| 10:01 pm on Mar 28, 2012 (gmt 0)|
Welcome to the Webmaster World forums, armondhammer!
It could be that the person who owns that profile page has been building lots of links to it.
And then from that profile page, they have one "legitimate" link to their money page.
They do this to avoid building spammy links directly to their money making site, since they don't want their money making site to get penalized.
So they use the profile page as a "buffer" between their spammy links and their main site.
So the first thing I would do is take a look at the backlinks to that site.
Another scenario is that particular profile page has been hacked, and has lots of links to lots of other sites. Again, someone would probably build links en masse to that profile page, as well as inserted relevant text that only googlebot sees. So you can try to view the google cache for that page and see if is different than the page that appears in your browser when you view that profile page.
| 10:39 pm on Mar 28, 2012 (gmt 0)|
I have checked out the backlinks - it's as you'd expect, but with a lower volume than you'd predict. Lots of perfect anchor text, either from other profiles, or from private blog networks.
It's most startling to me in light of the crackdown on blog networks, and the recent postulation of devaluation of anchor text as a signal. These two seem to be all that it has in it's favor. It seems so blatant that I'm literally startled that it's slipping through the search quality filters.
My prediction / question is that Google has to notice this sort of irrelevant thing. It's clearly not going to serve the searcher, and it's influencing the main site as you'd predicted. It's one big ball of spammy badness. Personally, I'd like to help make that happen faster, but was wondering when I could expect Google to notice.
Thanks for the welcome - I was going to put something like "long time reader, first time poster" but thought it would be off subject. Been in the industry for a long time, but rarely post in forums.
| 1:08 am on Mar 29, 2012 (gmt 0)|
I've been seeing something like this as well, except the regular page is profiles.example.com/members/?user=johnny yet since the page has canonical, profiles.example.com/members/ is ranking. So it's thinking that all user pages are profiles.example.com/members/ and getting a very healthy ranking.
| 5:15 pm on Mar 29, 2012 (gmt 0)|
This is nothing really new and those profiles will in due time be knocked off the face of the map.
| 5:27 pm on Mar 29, 2012 (gmt 0)|
maybe its just to do with the "brand boost" thing. the site that the profile is on is a major site (in another field) and built up loads of "trust" with google.
if one of their pages then has the correct words on it, regardless of the subject matter, it will end up ranking for that term.
its no different to wikipedia ranking for every single search. some of the pages that wikipedia ranks for are rubbish, but the overall brand is so strong that they get boosted to the top anyway
| 7:28 pm on Mar 29, 2012 (gmt 0)|
profile pages - negative seo'ers like to build spammy link wheels directed at the lowest quality pages on your site, perhaps aiming at profiles is the low rung on the totem?

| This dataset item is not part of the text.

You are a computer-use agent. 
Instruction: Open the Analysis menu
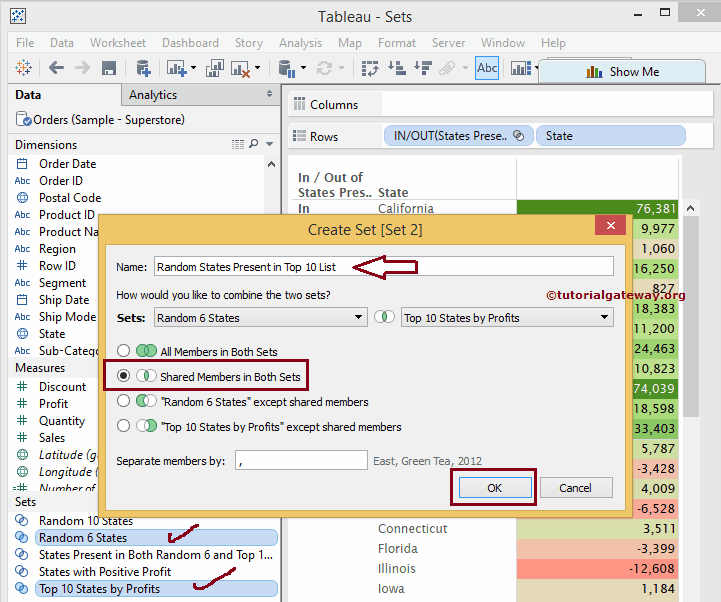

The theory being that if your site gets to page one for a profile it's very likely to receive a quick trip to the back of the line upon human review and may take some of your site with it.

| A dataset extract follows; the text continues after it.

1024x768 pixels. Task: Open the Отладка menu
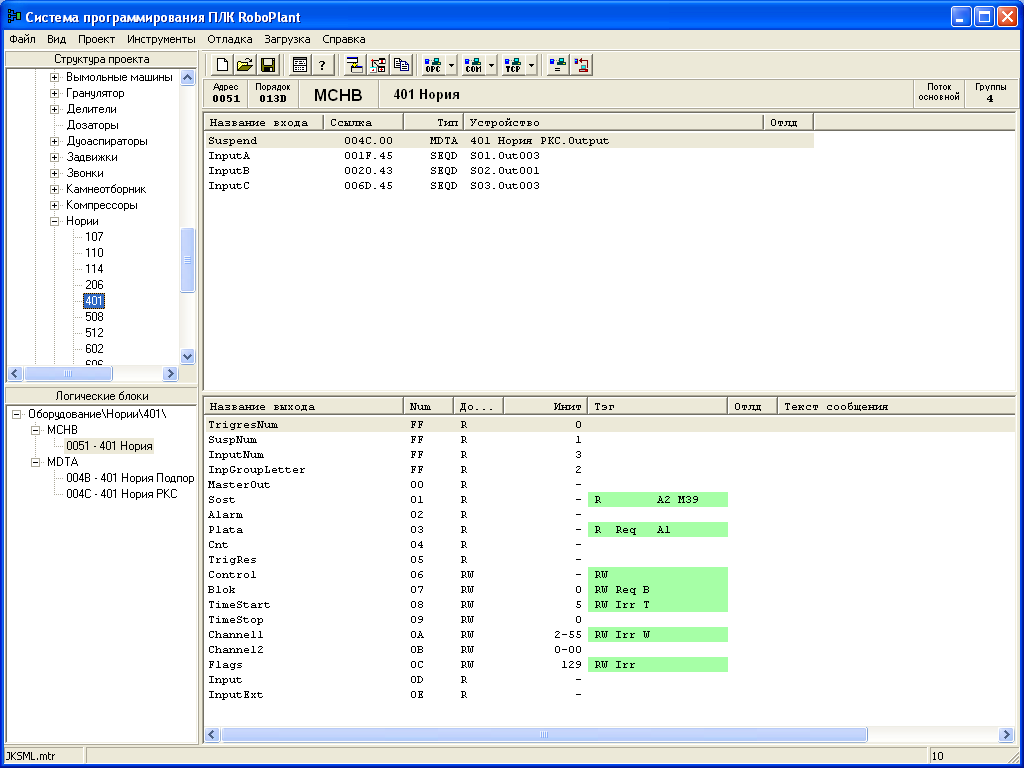tap(229, 39)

| 5:38 am on Mar 30, 2012 (gmt 0)|
Give it a month and it will be gone, or at least never rank page one. And if it does, well, it will be gone two weeks later.
| 7:25 pm on Mar 30, 2012 (gmt 0)|
I tend to agree with the brand boost theory. In the examples I'm seeing, they are posted on sites that would like have some elements of trust, even if they are off topic for the search. And many of the queries are in low trust categories.
I agree that they'll be killed eventually. It's just odd to see such irrelevant results in trophy term searches. I'm actively monitoring how long "due time" will be.